Em junho, especialmente na terça-feira, dia 11 de Junho, o movimento foi muito caracterizado pelo vandalismo, agressão à policia e destruição, deste pequeno grupo com caráter de partidos e ideais revolucionários esquerdistas. Quais queimaram sua imagem. O governo e o prefeito se recusou a negociar com tais. A mídia lidou de forma negativa com os atos que apenas causaram transtorno.
A Violência da Policia
Todavia, alguns dias depois, um novo protesto, com inicio no Teatro Municipal de São Paulo, o grupo se conscientizou mais no sentido da pacificação. A TV fez uma grande cobertura. E desta vez ficou fortemente evidente, com terríveis imagens, que a manifestação prosseguia pacificação, em torno de 5 - 10 mil pessoas, mas a policia, sobretudo a Tropa de Choque agiu com violência contra manifestantes, contra quem não manifestava, contra jornalistas com cassetetes, balas de borracha, bombas de efeito moral, spray de pimenta. Neste momento, um sentimento de revolta tomou conta nos brasileiros (graças a Mídia que mostrou e entonou tudo isso), o sentimento de ser agredido, o sentimento de serem tratados como animais pelo Poder, o sentimento de serem proibidos de protestar, de se manifestar, de por para fora sua revolta contra tudo, contra o Governo. Além disso, houveram prisões aleatórios com abuso de poder alegando "formação de quadrilha" e "porte de vinagre", fazendo com que alguns chamasse também de Revolução do Vinagre, apreendido pela policia por diminuir os efeitos das bombas de efeito moral.

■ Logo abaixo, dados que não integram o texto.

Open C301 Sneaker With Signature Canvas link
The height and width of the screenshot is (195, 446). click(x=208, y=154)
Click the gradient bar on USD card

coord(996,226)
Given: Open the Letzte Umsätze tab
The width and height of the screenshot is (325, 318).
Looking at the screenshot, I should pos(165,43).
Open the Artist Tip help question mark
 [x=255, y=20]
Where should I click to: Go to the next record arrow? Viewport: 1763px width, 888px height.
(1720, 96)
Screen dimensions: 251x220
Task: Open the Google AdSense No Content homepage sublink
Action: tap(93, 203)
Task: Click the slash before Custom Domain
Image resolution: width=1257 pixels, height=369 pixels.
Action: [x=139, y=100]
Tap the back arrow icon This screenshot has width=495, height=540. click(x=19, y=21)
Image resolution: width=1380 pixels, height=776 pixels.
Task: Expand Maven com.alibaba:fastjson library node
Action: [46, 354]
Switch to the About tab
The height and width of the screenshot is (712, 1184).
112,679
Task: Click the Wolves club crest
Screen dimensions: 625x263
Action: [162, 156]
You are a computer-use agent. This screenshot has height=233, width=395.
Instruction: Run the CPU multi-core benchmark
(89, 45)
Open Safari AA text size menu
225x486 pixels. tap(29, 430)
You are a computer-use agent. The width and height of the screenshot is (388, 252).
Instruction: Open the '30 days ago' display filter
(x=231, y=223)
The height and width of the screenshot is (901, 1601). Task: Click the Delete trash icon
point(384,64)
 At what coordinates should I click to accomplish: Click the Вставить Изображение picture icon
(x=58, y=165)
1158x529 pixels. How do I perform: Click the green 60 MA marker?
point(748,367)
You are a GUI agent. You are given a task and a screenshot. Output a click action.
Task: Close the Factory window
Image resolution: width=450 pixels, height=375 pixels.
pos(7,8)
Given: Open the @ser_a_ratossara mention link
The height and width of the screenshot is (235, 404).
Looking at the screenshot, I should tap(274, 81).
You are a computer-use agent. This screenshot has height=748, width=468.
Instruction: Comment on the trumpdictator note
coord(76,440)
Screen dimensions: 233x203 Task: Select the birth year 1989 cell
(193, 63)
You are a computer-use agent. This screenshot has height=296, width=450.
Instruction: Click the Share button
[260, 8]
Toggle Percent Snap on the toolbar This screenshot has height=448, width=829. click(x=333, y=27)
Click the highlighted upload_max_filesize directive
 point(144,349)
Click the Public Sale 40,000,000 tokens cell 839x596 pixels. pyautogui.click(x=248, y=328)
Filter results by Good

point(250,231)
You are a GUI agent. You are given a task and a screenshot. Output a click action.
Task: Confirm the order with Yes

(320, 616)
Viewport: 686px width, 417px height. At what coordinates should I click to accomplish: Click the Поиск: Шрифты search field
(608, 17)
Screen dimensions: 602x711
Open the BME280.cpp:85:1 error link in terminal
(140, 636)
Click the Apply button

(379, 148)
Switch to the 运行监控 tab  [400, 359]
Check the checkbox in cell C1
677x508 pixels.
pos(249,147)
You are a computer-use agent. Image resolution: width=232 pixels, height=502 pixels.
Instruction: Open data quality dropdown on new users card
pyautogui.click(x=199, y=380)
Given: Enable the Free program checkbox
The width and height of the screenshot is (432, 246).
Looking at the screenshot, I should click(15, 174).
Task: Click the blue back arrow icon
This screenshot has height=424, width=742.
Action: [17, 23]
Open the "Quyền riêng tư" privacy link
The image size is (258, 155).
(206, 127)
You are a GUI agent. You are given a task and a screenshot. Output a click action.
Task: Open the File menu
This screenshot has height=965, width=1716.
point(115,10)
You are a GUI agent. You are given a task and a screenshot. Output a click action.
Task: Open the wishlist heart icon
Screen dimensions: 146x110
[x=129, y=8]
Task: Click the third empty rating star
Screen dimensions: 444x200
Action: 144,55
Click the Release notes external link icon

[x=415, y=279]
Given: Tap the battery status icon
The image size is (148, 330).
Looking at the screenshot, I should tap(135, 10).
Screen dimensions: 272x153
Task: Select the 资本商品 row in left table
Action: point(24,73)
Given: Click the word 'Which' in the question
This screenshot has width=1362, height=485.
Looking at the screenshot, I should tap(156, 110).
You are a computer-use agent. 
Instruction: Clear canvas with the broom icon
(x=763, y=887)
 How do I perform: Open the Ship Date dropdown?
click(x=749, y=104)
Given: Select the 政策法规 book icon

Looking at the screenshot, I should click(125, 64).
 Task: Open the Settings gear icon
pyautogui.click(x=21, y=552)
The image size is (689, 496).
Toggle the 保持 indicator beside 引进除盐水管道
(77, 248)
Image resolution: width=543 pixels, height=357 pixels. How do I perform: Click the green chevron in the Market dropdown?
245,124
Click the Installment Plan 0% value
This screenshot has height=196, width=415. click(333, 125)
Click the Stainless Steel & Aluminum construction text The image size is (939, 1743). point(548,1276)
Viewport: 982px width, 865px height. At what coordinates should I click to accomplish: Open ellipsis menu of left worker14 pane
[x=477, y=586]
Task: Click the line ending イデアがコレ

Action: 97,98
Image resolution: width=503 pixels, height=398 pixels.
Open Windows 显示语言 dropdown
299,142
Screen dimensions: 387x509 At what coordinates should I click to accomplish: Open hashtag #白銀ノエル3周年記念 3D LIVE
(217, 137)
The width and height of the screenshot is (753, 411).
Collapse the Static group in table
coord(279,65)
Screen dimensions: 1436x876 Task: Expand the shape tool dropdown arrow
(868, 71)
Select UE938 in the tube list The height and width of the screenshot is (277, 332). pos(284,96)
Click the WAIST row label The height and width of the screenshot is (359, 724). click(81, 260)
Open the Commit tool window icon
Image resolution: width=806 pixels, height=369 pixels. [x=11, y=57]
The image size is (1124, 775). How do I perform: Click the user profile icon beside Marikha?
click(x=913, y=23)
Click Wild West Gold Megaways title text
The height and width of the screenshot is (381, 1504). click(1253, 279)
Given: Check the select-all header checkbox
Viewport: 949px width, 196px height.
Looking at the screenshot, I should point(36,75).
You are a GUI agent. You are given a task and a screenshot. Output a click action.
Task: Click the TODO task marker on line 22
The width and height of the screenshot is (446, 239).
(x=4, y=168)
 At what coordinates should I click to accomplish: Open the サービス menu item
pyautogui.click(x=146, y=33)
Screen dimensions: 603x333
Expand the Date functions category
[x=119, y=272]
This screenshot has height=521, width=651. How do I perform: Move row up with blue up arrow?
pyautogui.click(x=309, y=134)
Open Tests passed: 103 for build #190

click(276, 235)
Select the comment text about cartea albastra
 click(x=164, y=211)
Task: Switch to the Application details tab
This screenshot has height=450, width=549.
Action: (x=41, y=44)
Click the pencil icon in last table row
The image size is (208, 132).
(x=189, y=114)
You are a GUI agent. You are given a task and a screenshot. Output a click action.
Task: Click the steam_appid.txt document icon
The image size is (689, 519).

O Manifesto nas Redes Sociais
No fim de semana, nas redes sociais, Facebook e Twitter centenas de milhares de pessoas se manifestaram contra. E houve um fenômeno. Sem partidos, sem um objetivo claro. Os 20 Centavos de aumento se tornou uma representação do Saco Cheio do brasileiro. Sem ideais de esquerda, sem aliança à partidos, candidatos, idéias revolucionárias, sem nem mesmo um projeto do que se deveria fazer. Centenas de milhares de pessoas marcaram, através dessas redes sociais, de se encontrar e se manifestar e de maneira totalmente pacifica. O Saco Explodiu e eles queriam fazer suas vozes ouvidas, queriam se sentir cidadãos, queriam de algum modo dizer que estavam vivos e que tinham algum poder, algum direito, queriam se manifestar. Era o nó na garganta querendo sair.
"O Gigante Acordou"
Dia 17 de Junho, o dia que ficou marcado. Dezenas de milhares de pessoas de forma totalmente pacifica, tomaram alguns dos principais pontos de São Paulo. A Av. Faria Lima, a Rebouças, a Marginal Pinheiros entre outros, e, como sempre, a Paulista. O Manifesto que parecia resgatar os sentimentos Nacionalistas do cidadão brasileiro, trouxe à todos a esperança de que realmente podiam obrigar, de alguma forma, o Poder (o Governo) fazerem algo em prol da população. Algo que se via fazer na Europa e no Oriente Médio, mas não no Brasil. Isso não fazia parte da História desta Geração. E as vozes foram ouvidas. As redes sociais foram tomadas pelo protesto, inclusive a mídia e jornais. Os governos, inclusive o prefeito Haddad voltou atrás a negociação. Mas não apenas em São Paulo, o manifesto se espalhou por diversas capitais e cidades do Brasil, em especial Brasilia onde o Centro Politico da Nação foi tomado por manifestantes, e também em Belo Horizonte e no Rio de Janeiro onde tiveram conflitos mais violentos. E no dia seguinte, 18 de janeiro, muitas cidades do país, como Porto Alegre, Recife entre outros, tiveram o preço de suas passagens reduzidas.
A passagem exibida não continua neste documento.